▸ Input material:
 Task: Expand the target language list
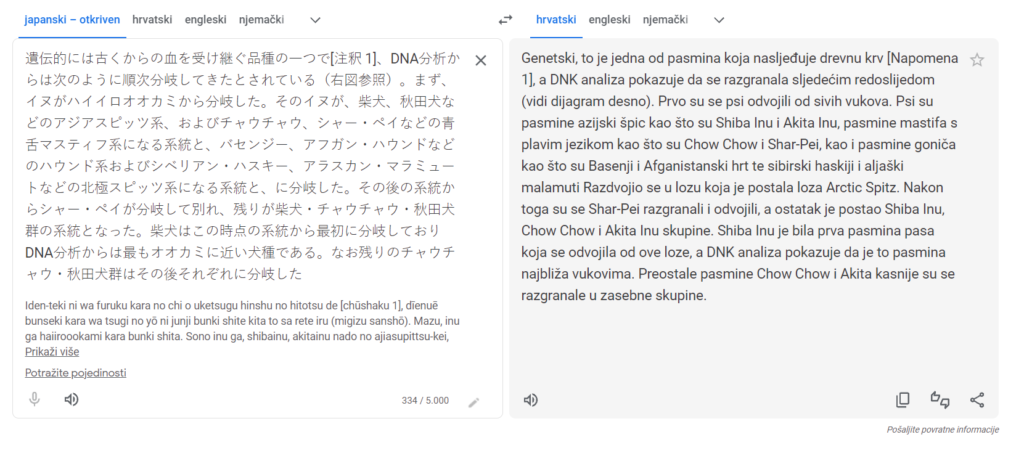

--

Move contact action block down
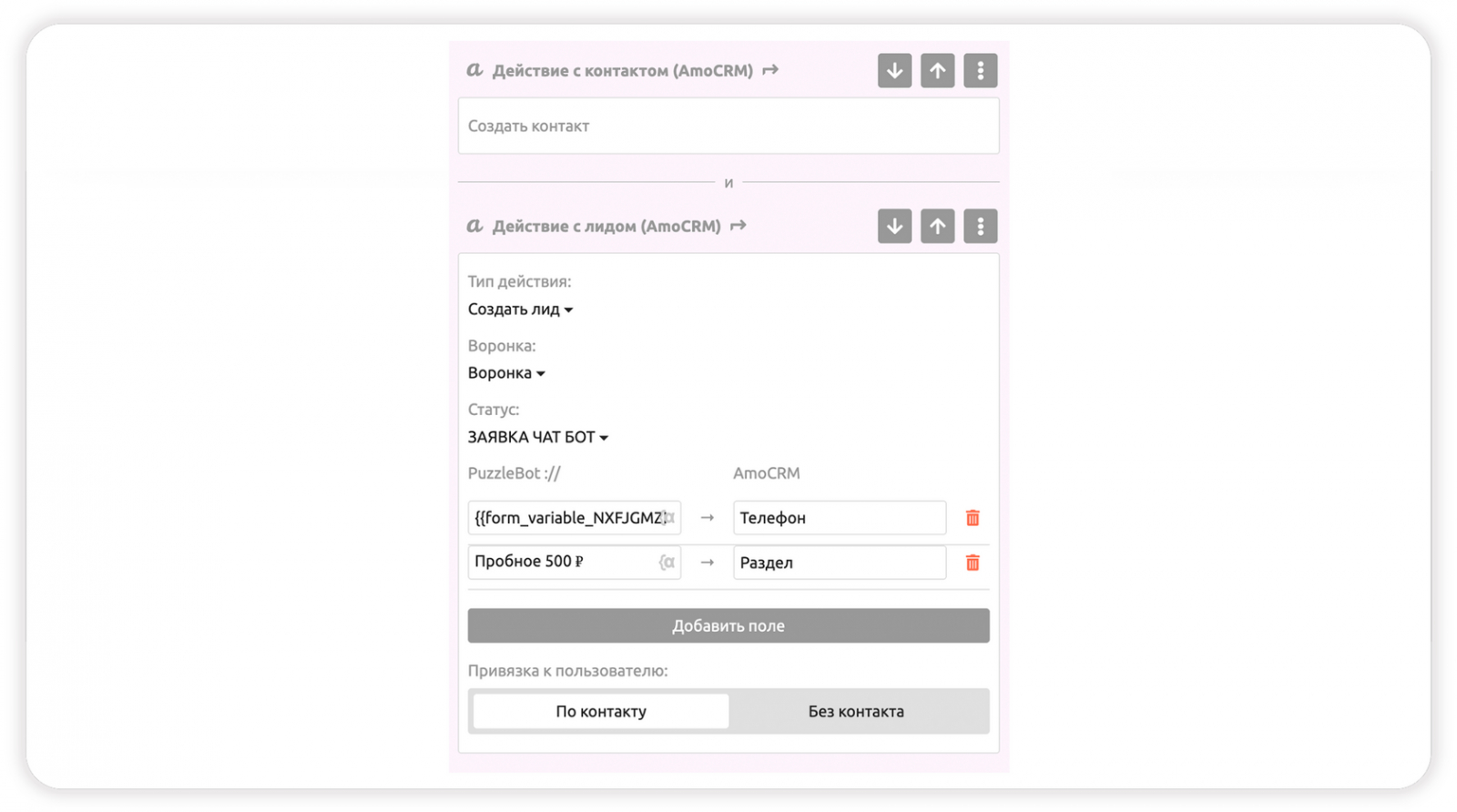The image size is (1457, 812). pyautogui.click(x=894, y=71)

---

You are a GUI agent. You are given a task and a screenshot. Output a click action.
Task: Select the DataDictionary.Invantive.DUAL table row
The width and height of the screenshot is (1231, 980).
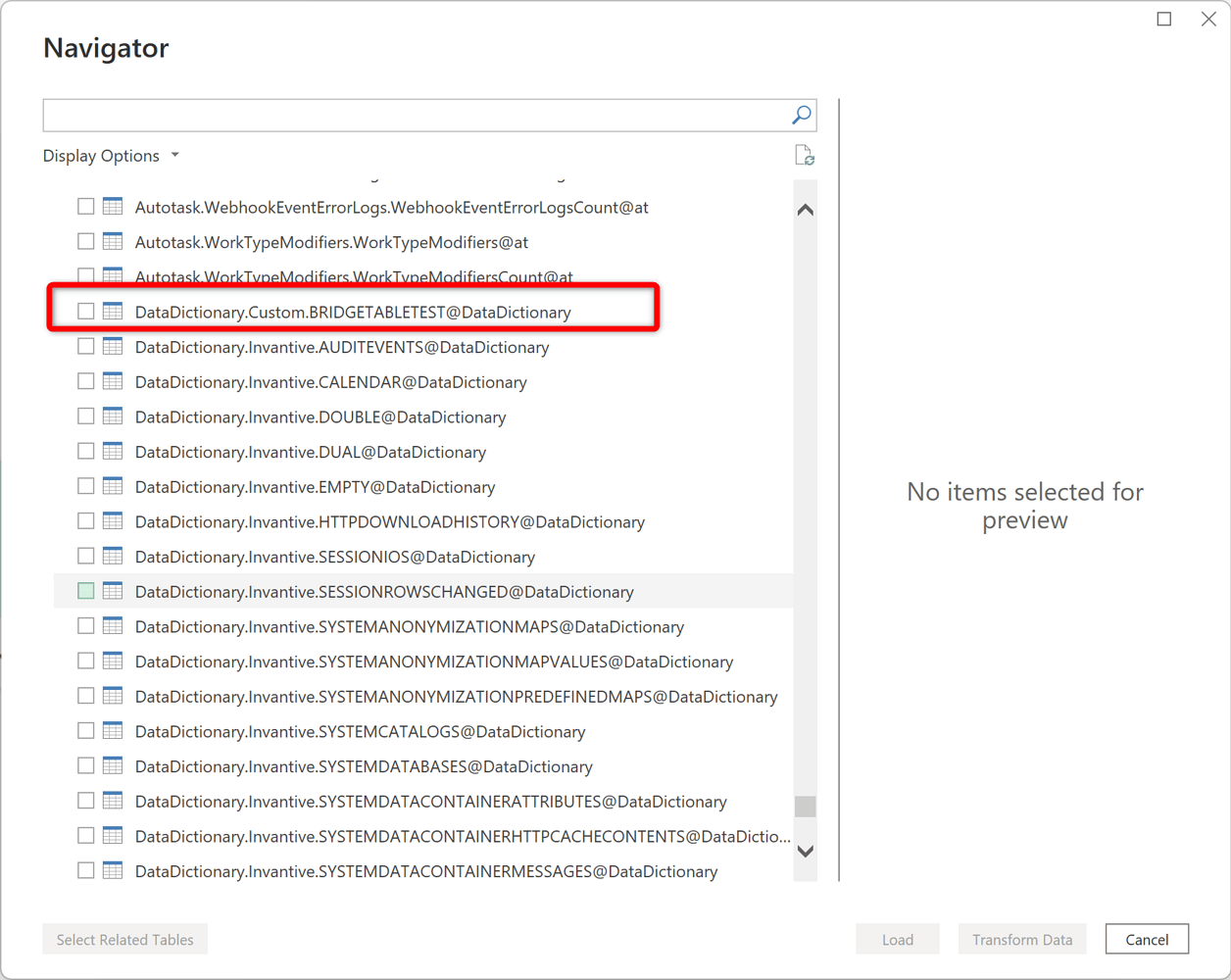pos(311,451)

▸ Set problem: Reproduce every line from the one containing "You are a GUI" through the one containing "pos(311,451)", inclusive, offsetting each coordinate in the answers by 105. Leave the pictures out.

▸ Exercise solution:
You are a GUI agent. You are given a task and a screenshot. Output a click action.
Task: Select the DataDictionary.Invantive.DUAL table row
The width and height of the screenshot is (1231, 980).
pos(416,556)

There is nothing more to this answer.